### THE INPUT:
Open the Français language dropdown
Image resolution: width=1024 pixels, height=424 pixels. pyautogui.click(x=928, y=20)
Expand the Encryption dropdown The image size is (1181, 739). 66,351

--

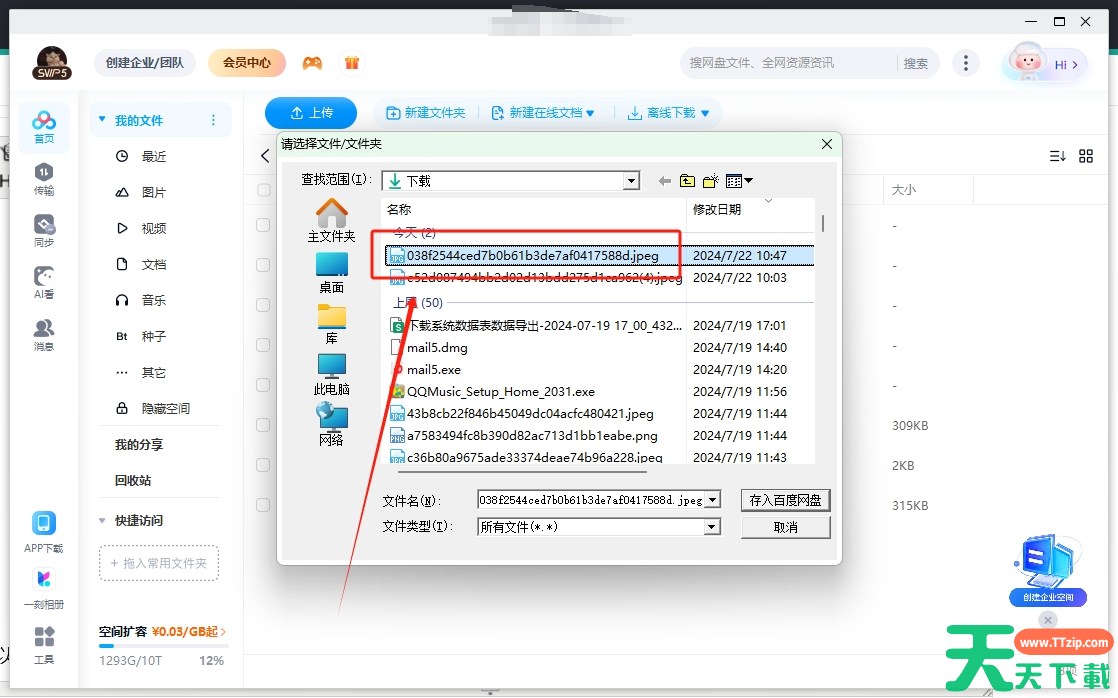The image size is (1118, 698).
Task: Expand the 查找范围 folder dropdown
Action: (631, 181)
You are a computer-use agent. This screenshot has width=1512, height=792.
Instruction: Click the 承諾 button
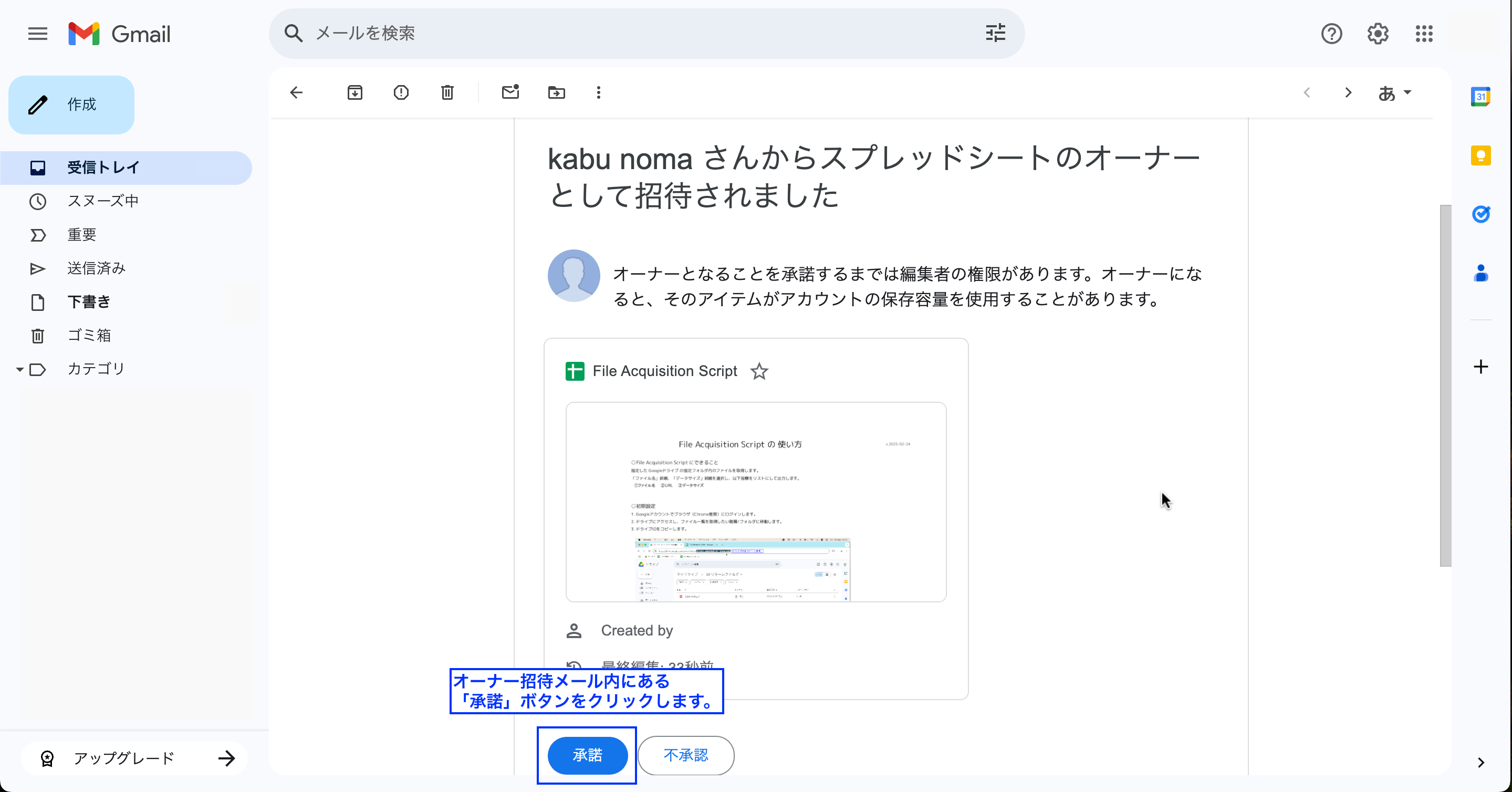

==

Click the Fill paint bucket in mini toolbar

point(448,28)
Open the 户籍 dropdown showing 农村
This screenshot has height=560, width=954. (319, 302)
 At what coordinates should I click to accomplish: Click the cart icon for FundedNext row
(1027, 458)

### TASK TO CARRY OUT:
Would you quote everything above from the line containing "Open the Français language dropdown" down to the line containing "Expand the Encryption"? Include both of those lines and nothing else.

### EXERCISE OUTPUT:
Open the Français language dropdown
Image resolution: width=1024 pixels, height=424 pixels. pyautogui.click(x=928, y=20)
Expand the Encryption dropdown The image size is (1181, 739). 66,351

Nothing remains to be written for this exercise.